An den Zapfsäulen der Tankstellen sind Preise zu sehen wie seit Jahren nicht mehr. Der Benzinpreis (Super E5) rutschte in der vergangenen Woche auf 1,46 Euro je Liter im bundesweiten Durchschnitt, der Dieselpreis auf 1,31 Euro je Liter. Verglichen mit dem gleichen Zeitpunkt des Vorjahres ist Benzin etwa fünf Cent je Liter billiger geworden, Diesel sogar zehn Cent. Heizöl kostet weniger als 75 Euro je 100 Liter, das ist so viel wie im Herbst 2010.
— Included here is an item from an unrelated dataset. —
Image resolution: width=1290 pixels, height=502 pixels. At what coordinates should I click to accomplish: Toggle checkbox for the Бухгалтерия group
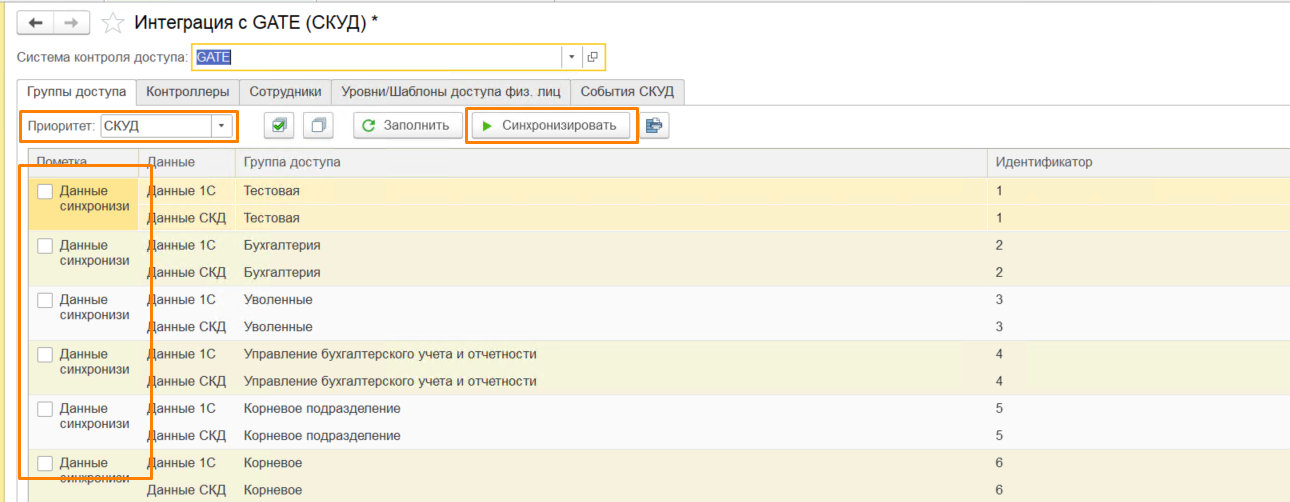click(45, 245)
Das liegt im wesentlichen am Preisrutsch für Rohöl. Der Ölpreis hat sich jahrelang weitgehend in einem Preisband zwischen 100 und 115 Dollar für ein Barrel (159 Liter) der Nordsee-Sorte Brent bewegt. Diesen Korridor hat der Preis Anfang September verlassen und ist im Oktober nochmals kräftig abgestürzt, auf nur noch 85 Dollar. Die subjektive Wahrnehmung der Autofahrer, dass Benzin und Diesel immer teurer werden, wird von den Daten seit 2012 nicht mehr gedeckt.
Auf der Angebotsseite ist reichlich Öl vorhanden. „Die Reaktion der Produzenten lässt auf sich warten“, sagt der Hamburger Energieexperte Steffen Bukold. Saudi-Arabien, das innerhalb des Opec-Kartells sonst die Feinsteuerung des Marktes übernommen hat, will nicht allein seine Produktion kürzen. Dahinter steht ein Kampf um Marktanteile in Asien, wo für die Opec-Staaten die einzig wachsenden Absatzmärkte für ihr Öl liegen. Die Nachfrage nach Öl verläuft wegen der verhaltenen Weltkonjunktur zudem flau und kann den Preis nicht stützen.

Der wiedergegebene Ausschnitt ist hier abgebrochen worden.